This paper establishes a fundamental lower bound for the stretch factors of orientation-reversing, fully-punctured pseudo-Anosov maps on finite-type orientable surfaces and provides a detailed analysis of the set of such normalized stretch factors.

Core Findings: The authors prove that for an orientation-reversing, fully-punctured pseudo-Anosov map (f) on a surface (S) with (-\chi(S) \geq 4) and at least two puncture orbits, the normalized stretch factor satisfies (\lambda(f)^{-\chi(S)} \geq \sigma^2), where (\sigma = 1+\sqrt{2}) is the silver ratio. They demonstrate that this bound is asymptotically sharp by constructing explicit examples for surfaces with Euler characteristic (\chi(S_k) = -2k) (for integers (k \geq 2)) whose normalized stretch factors converge to (\sigma^2) as (k) increases.

========

* PROBLEMS AND TASKS
a - Translate into Spanish the first sentence of the abstract on pseudo-Anosov stretch factors: "This paper establishes a fundamental lower bound for the stretch factors of orientation-reversing, fully-punctured pseudo-Anosov maps on finite-type orientable surfaces and provides a detailed analysis of the set of such normalized stretch factors."
b - Carry on the abstract on pseudo-Anosov stretch factors, starting after its final sentence.
The material comes from a separate source and is unrelated to the abstract on pseudo-Anosov stretch factors.

* COLLECTED MATERIAL

========

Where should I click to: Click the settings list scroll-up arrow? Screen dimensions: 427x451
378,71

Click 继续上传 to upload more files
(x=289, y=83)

========

* ANSWERS BY TASK
a - Este artículo establece una cota inferior fundamental para los factores de dilatación de las aplicaciones pseudo-Anosov que invierten la orientación y están totalmente perforadas sobre superficies orientables de tipo finito, y ofrece un análisis detallado del conjunto de dichos factores de dilatación normalizados.

b -
A significant corollary is that for almost all even Euler characteristics (specifically, for (-2k) where (k \geq 1) and (k \neq 3)), the smallest achievable stretch factor among fully-punctured pseudo-Anosov maps with at least two puncture orbits is realized by an orientation-reversing map, not an orientation-preserving one. This contrasts with the intuition from closed surfaces and reveals a nuanced dependency on orientation.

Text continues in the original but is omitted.